(RECORDS SUPPLIED):
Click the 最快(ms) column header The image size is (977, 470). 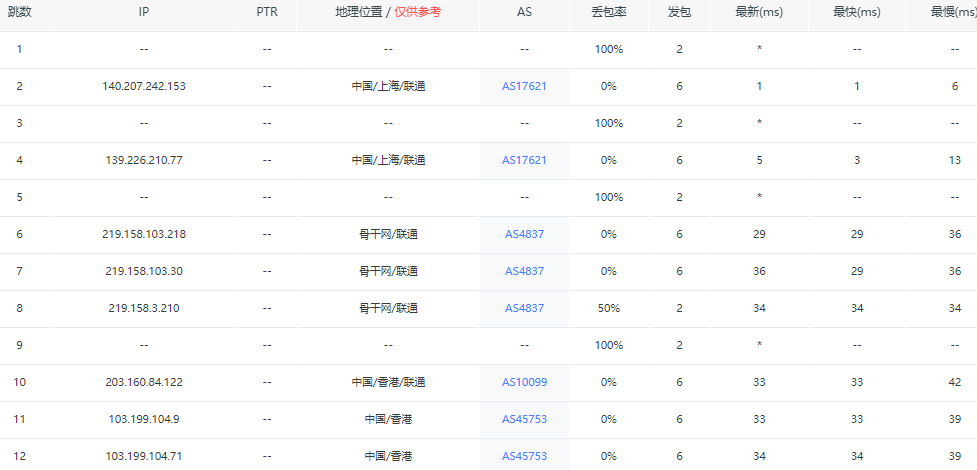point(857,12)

--

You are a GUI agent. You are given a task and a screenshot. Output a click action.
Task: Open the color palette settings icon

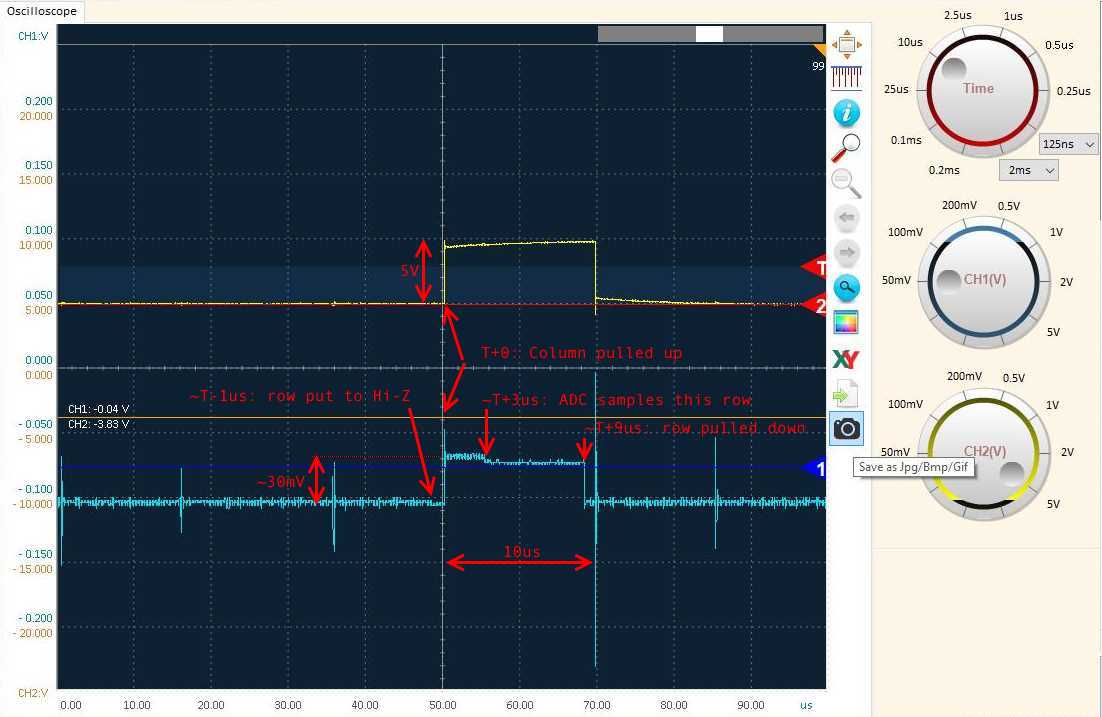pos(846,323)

---

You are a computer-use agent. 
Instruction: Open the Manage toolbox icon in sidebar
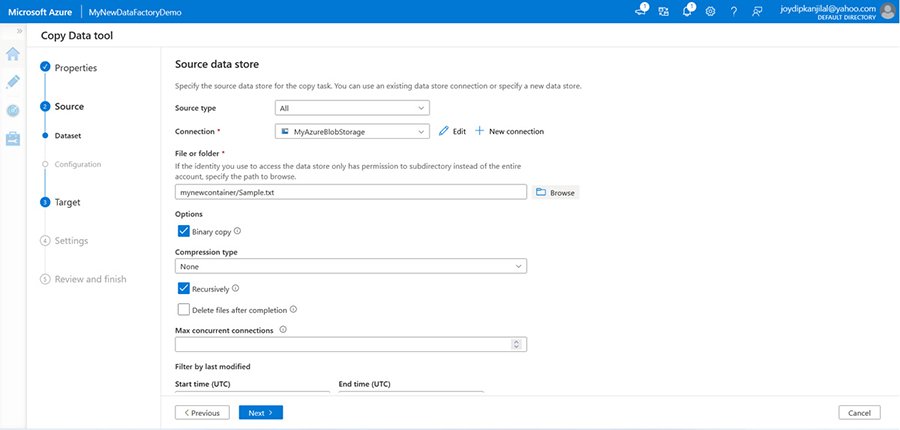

(TASK PROMPT):
Please write out, word for word, the lines of the listing between the one holding "You are a GUI" and the one holding "pos(846,323)", inclusive, leaving out any pictures.

(FINISHED EXERCISE):
You are a GUI agent. You are given a task and a screenshot. Output a click action.
Task: Open the color palette settings icon

pos(846,323)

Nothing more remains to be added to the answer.